Once on the water, Garrison said, the indictment alleges McKee failed to take appropriate action during severe weather.
“He failed to instruct his passengers to don their personal flotation devices during the severe weather while Stretch Duck 7 was on the water,” he said. “He failed to immediately increase his speed and make the most direct path to shore when sever weather arrived.

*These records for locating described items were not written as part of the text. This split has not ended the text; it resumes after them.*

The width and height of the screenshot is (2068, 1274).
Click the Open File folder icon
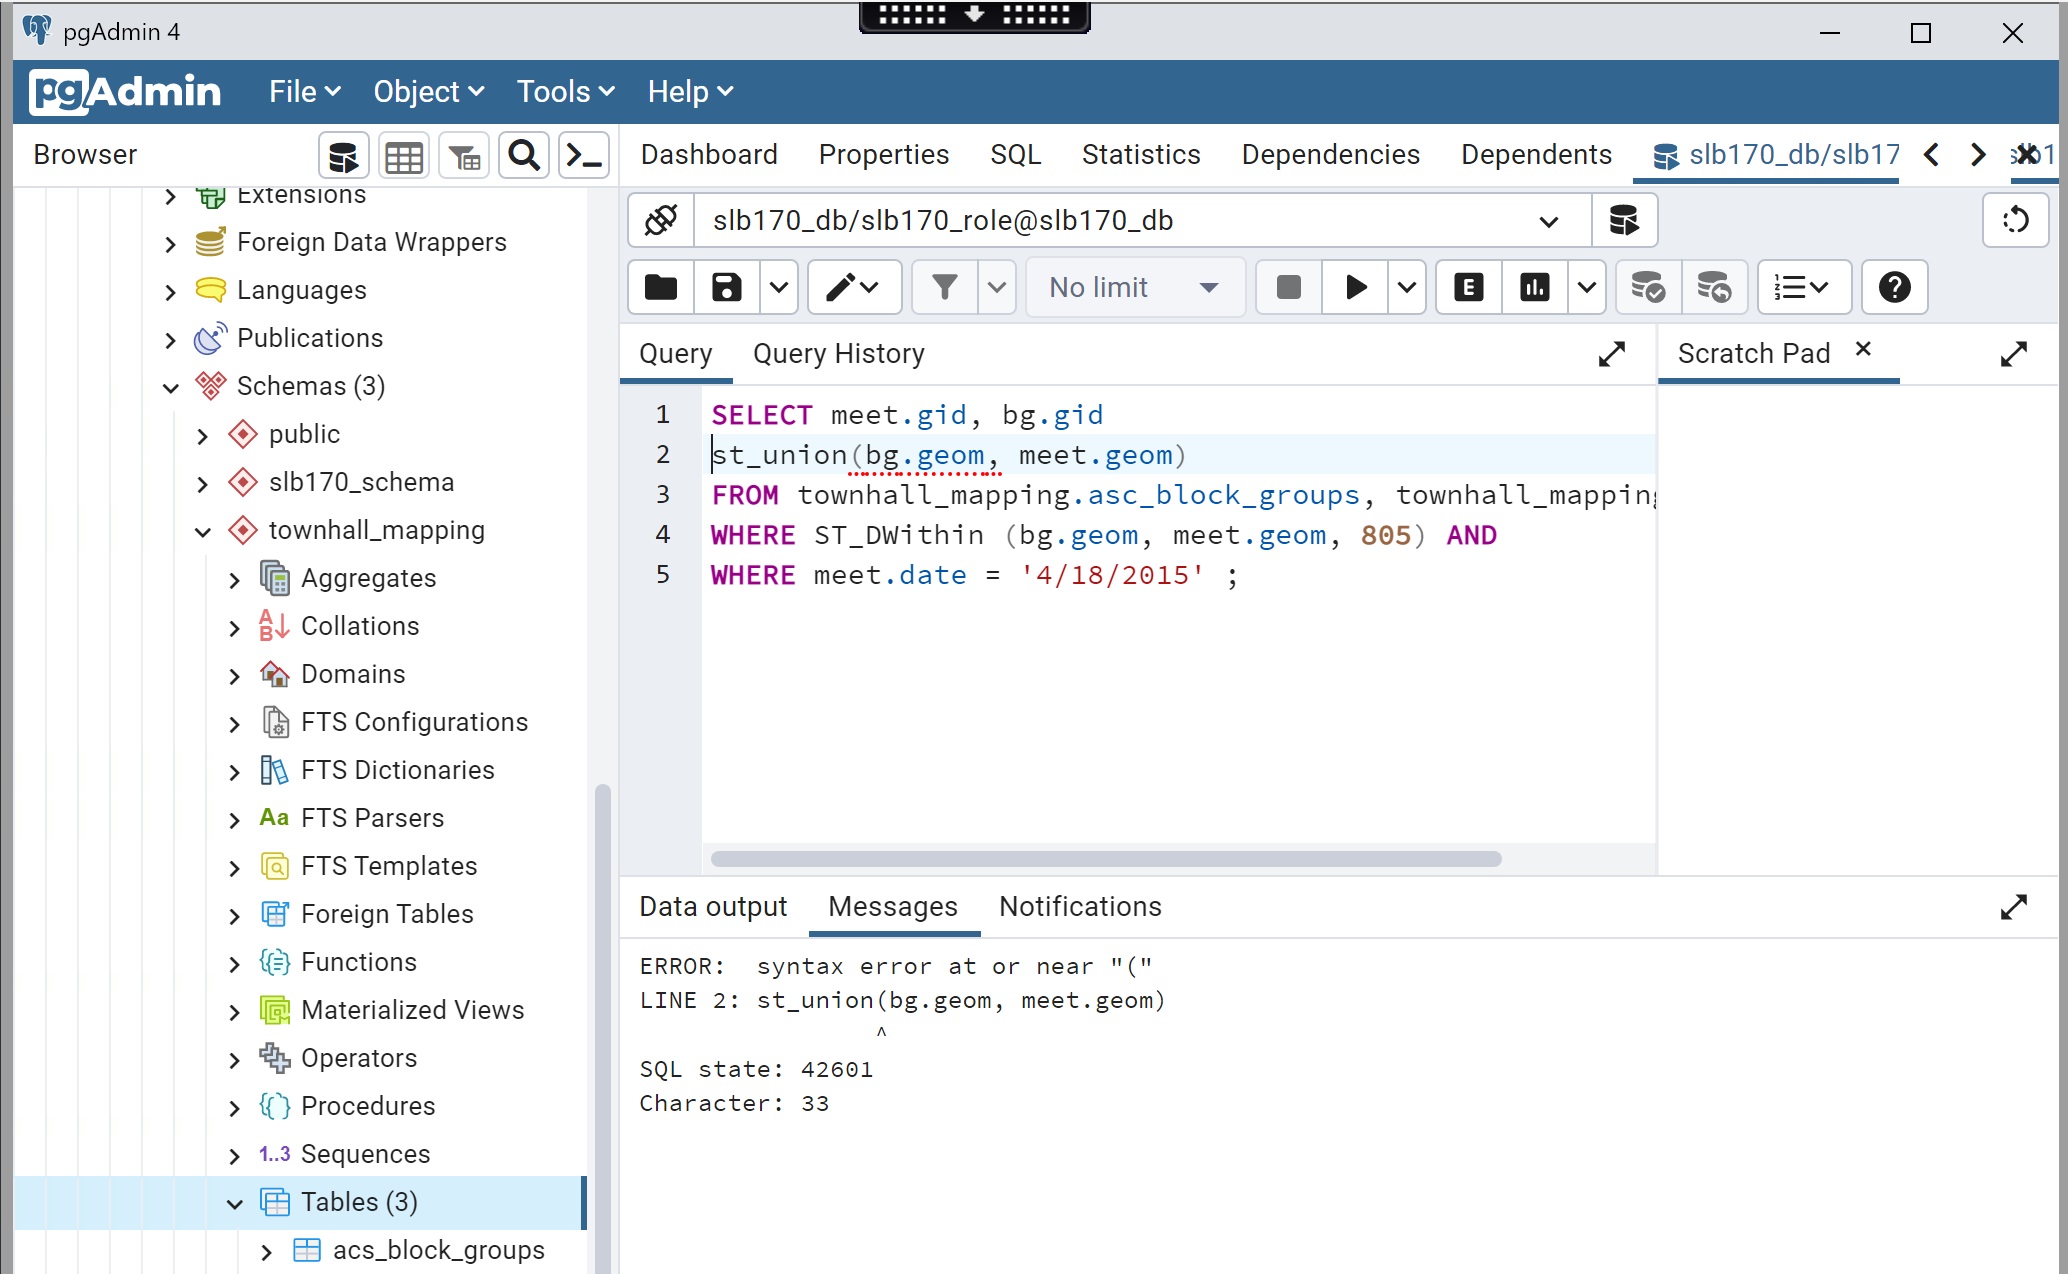[661, 288]
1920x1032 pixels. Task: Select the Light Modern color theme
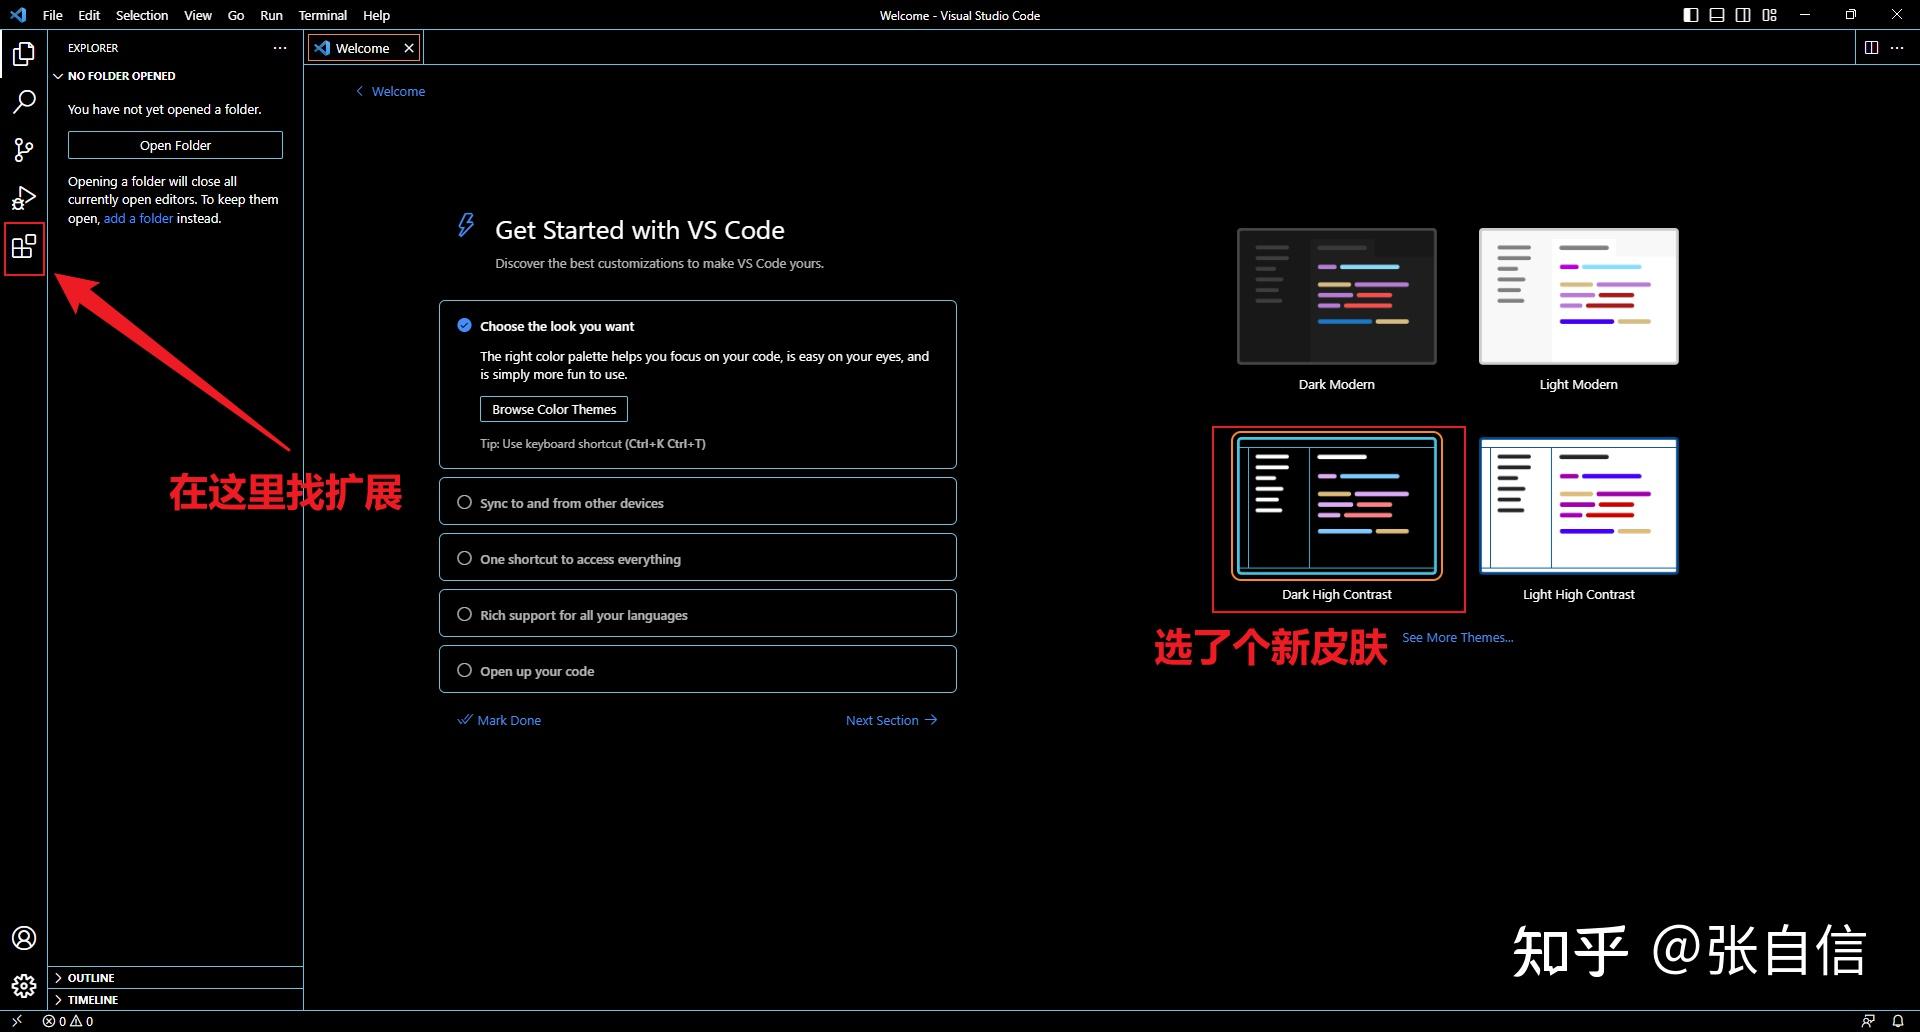1578,296
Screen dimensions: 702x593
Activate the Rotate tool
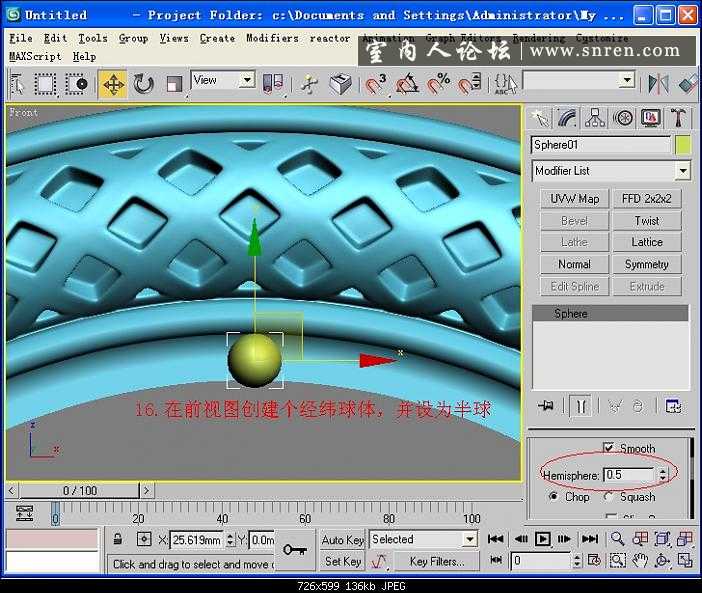[144, 84]
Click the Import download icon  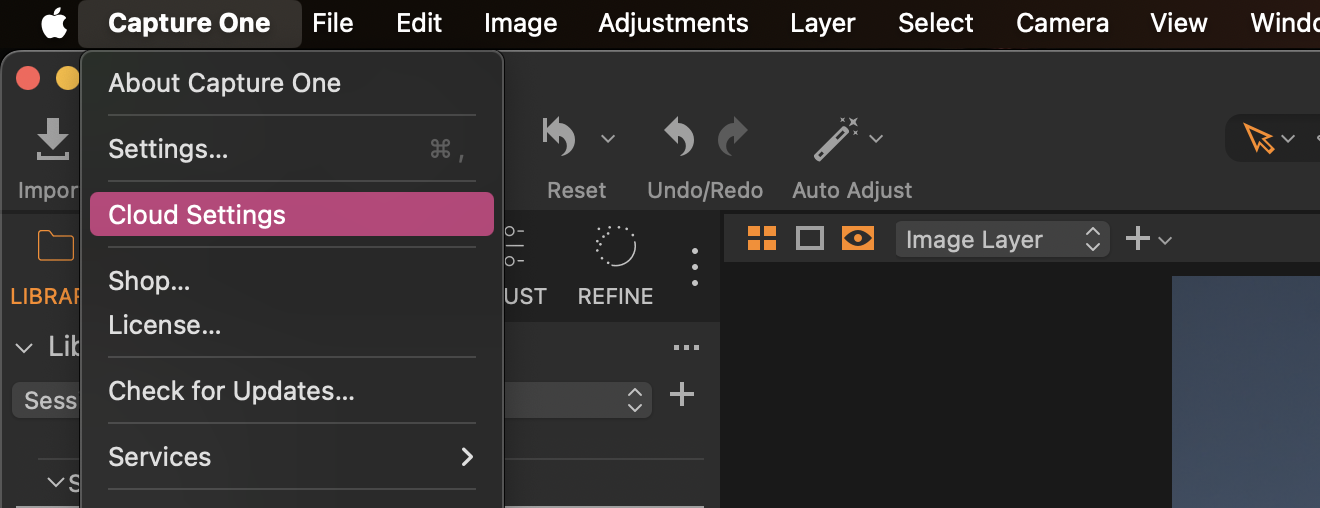52,139
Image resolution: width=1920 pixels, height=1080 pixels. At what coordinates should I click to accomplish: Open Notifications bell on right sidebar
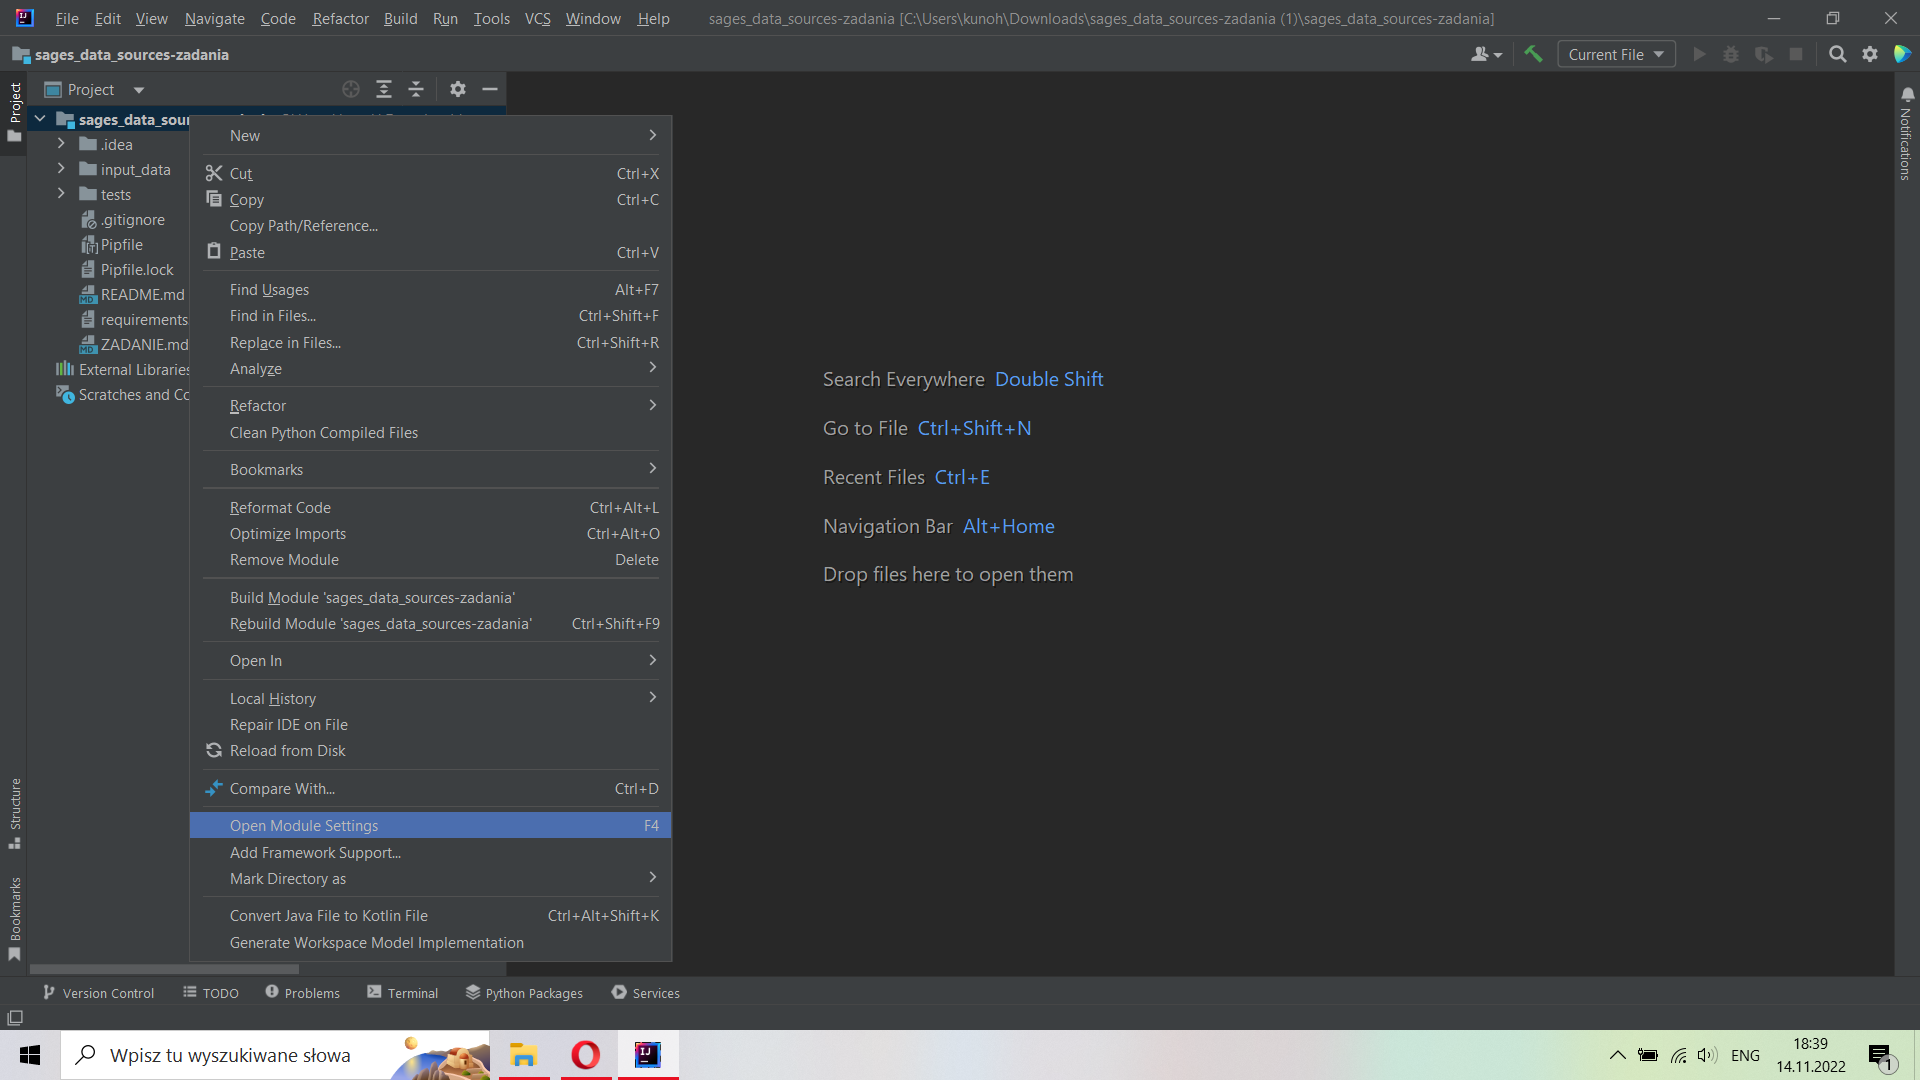[1907, 95]
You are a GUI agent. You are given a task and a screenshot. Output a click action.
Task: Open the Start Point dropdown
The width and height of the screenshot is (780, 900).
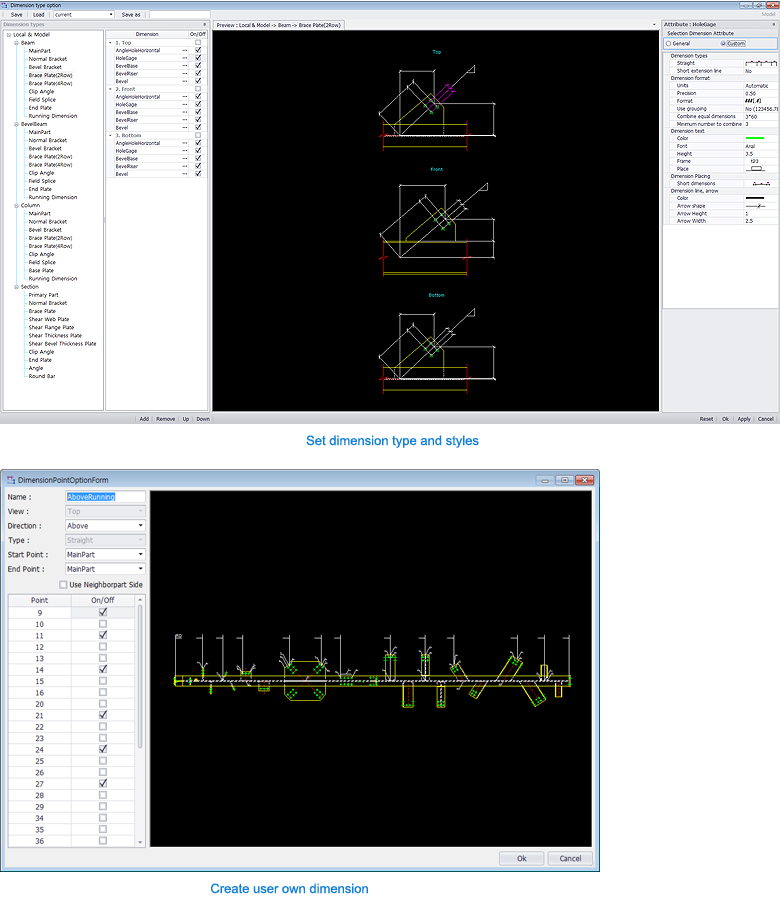click(105, 554)

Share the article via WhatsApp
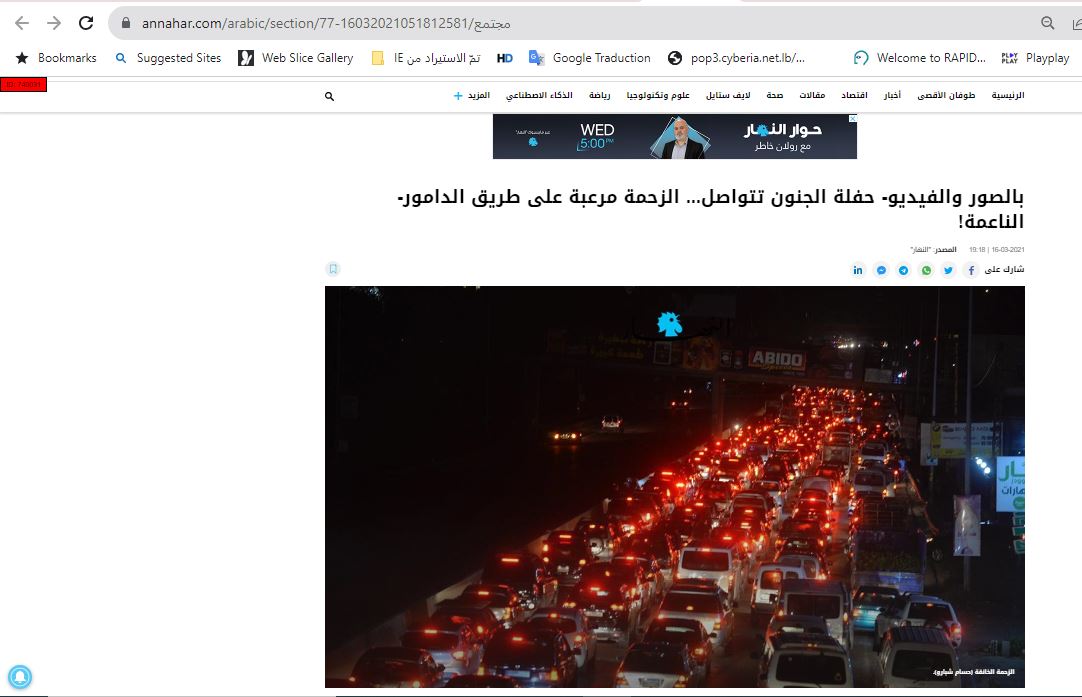tap(926, 270)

He either caused or allowed the vessel’s side curtains to be lowered and failed to raise them when severe weather arrived while the vessel was on the water.”
The indictment also alleges, according to Garrison, that on two separate occasions the vehicle’s bilge alarm sounded, and McKee failed to take action.
“Failed to raise the side curtains, failed to instruct his passengers to don their personal flotation devices and failed to abandon ship after two separate soundings of the vehicle’s bilge alarms,” Garrison said. “Finally, he failed to prepare to abandon ship when there was an unacceptable loss of freeboard, that being the distance of the surface of the water to the deck of the vessel.
“The grand jury further alleges that McKee’s act of misconduct, negligence and inattention of duty, contributed to or caused the destruction of the lives of 17 people aboard Stretch Duck 7.”
Garrison was unable to comment on the investigation other than to say it was ongoing and that he could not comment on any potential future indictments against any “person or entity.”
“This indictment represents the beginning and not the end of our efforts in this matter,” Garrison said. “We’re strongly committed to bringing this investigation to a conclusion as quickly as we can without compromising the integrity of this investigation.”
Upon conviction, according to Garrison, the charges could result in 10 years of federal prison on each count of conviction, plus a fine of $250,000.
When asked about the ongoing civil lawsuits filed in regards to the sinking of Stretch Duck 7, Garrison said the criminal investigation would attempt to not hinder the civil cases.
“Part of the reason we’re trying to get our criminal investigation completed as quickly as possible is so we provide as limited a hindrance to the prosecution of those civil cases.”